Şahin, sosyal medyada sıkça dillendirilen Filistinliler zamanında topraklarını sattı. O yüzden orası İsrail'in toprakları algısını çürüttü. Ömer Şahin, "İsraillilerden çıkıp biz Filistinlilerin toprağını satın aldık diyeni var mı? Var ise çıkıp göstersinler belgeyi biz hemen Filistin’den çıkar gideriz. Ama hepsi yalandır" dedi.

Ömer Şahin'in Aykut Metehan'a verdiği özel röportaj şöyle:

Burası Filistin toprakları. Sizce Filistin topraklarında başka devletin hegemonyasının bu kadar güçlü olma sebebi ne? Siz kendi topraklarınız da neden özgürce harekât edemiyorsunuz?

“Biz zaten hiçbir zaman devlet olmadık. Tarihi okuduysanız biz işgal altında bir topraktık. Filistin, Osmanlılardan sonra İngiliz işgali altına girmiştir. İngilizler Filistin’i güzel bir şekilde İsrail’e teslim etmiş. İsrail ise Yahudileri tüm dünyadan toplayıp Filistin’e yerleştirdi. Onları silahlandırarak İkinci Dünya savaşına bile götürdüler. Bizim Filistinliler olarak hiçbir silahımız yoktu ve destekte gelmedi. Hatta İslam Dünyası ve Arap Ülkelerinden gelen desteği size birazdan anlatacağım. Bunu belirtmemiz lazım çünkü şimdiki var olan manzarayı, tarihteki manzarayı gösteriyor.”

FİLİSTİNLİLER TOPRAK SATTI MI?

Özellikle sosyal medyada bazı kesimlerin yürüttüğü algı kampanyaları Türkiye’de çok konuşuluyor.

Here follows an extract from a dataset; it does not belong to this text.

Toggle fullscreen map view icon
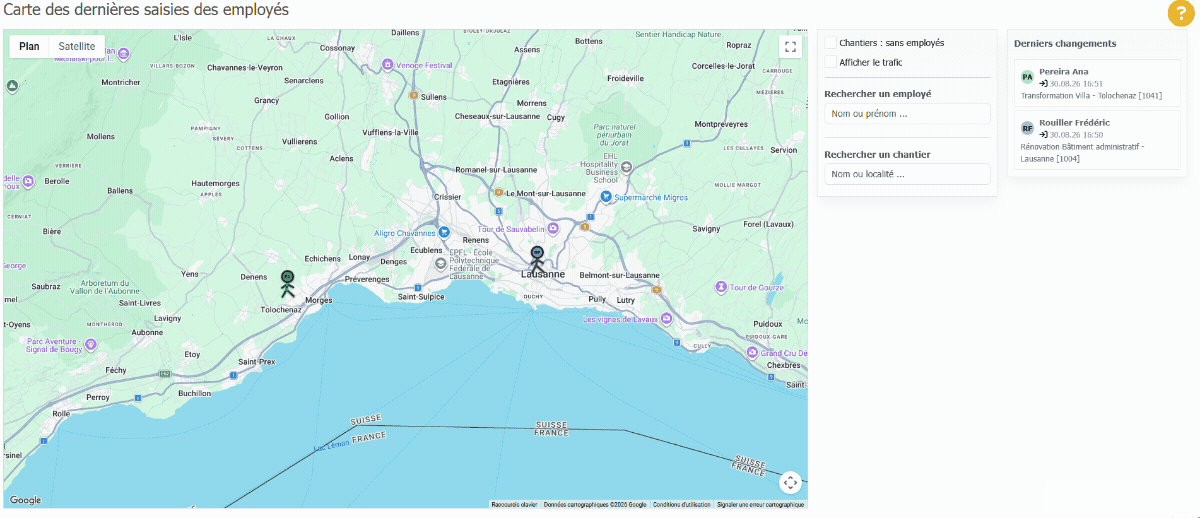1200x518 pixels. coord(790,46)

Deniyor ki Filistinliler’in dedeleri topraklarını İsrail’e sattı o yüzden İsrail’in orada hakkı var. Siz bu konuyu nasıl değerlendiriyorsunuz?

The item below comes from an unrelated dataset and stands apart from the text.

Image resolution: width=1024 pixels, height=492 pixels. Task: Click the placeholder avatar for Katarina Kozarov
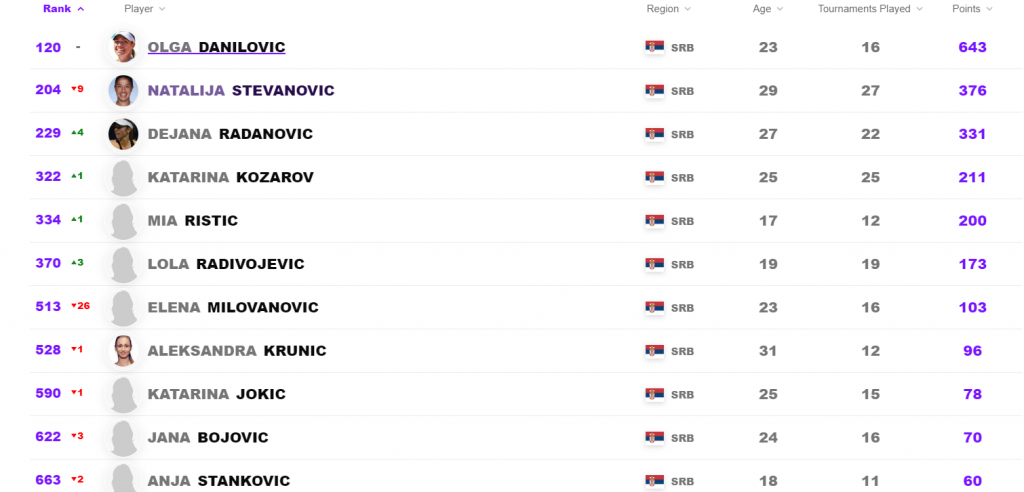click(x=123, y=178)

“Bu çok ilginç bir iddia ve cevabı da çok basit olmasına rağmen bu kadar yayılmış. Bu iddiaları özellikle Türkiye ve İslam ülkelerinde duyarsınız. Madem böyle bir şey var peki İsrail’den böyle bir şey duydunuz mu? İsraillilerden çıkıp biz Filistinlilerin toprağını satın aldık diyeni var mı? Var ise çıkıp göstersinler belgeyi biz hemen Filistin’den çıkar gideriz. Ama hepsi yalandır. Bizi katliamlarla Yafa, Hayfa ve Akka gibi büyük şehirlerimizden çıkardılar. O zamanlar televizyon yoktu. Medya yoktu. Katliamlarla Binlerce Filistinli Öldürüldü. Filistin’den satılan toprak yüzde bir. 1948’e kadar yüzde 6’a ulaşmış. O Yüzde 5 nasıl oluştu derseniz; İngilizler devlet toprağına el koyuyordu. Filistinli olmayan zengin aileler de vardı çoğu Hristiyan, onlara dediler ki siz Filistin’e giremezsiniz eğer toprağı satmak isterseniz devlet satın alabilir. İngilizler ise o toprakları satın alıp Yahudilere satmışlar. Buna rağmen verilen toprak Filistin topraklarının yüzde 6’sına bile ulaşmamış. Ama herkes Filistin satılmış sizi destekliyoruz ama keşke topraklarınızı satmasaydınız diyor. Vatan satılmaz ve böyle bir şey yoktur. Zaten Filistinliler dikkat etmişler. Hatta o yüzde birlik toprak aracılarla satılmış. Anlatılan hikâye düşünülürse mantıklı değil. Düşünsenize sen yüzlerce sene bu topraklarda yaşamışsın birden ben Yahudi diye bir milleti bütün dünyadan toplayacağım ve onlar için devlet kuracağım Düşününce bile böyle bir şey mantıklı değil.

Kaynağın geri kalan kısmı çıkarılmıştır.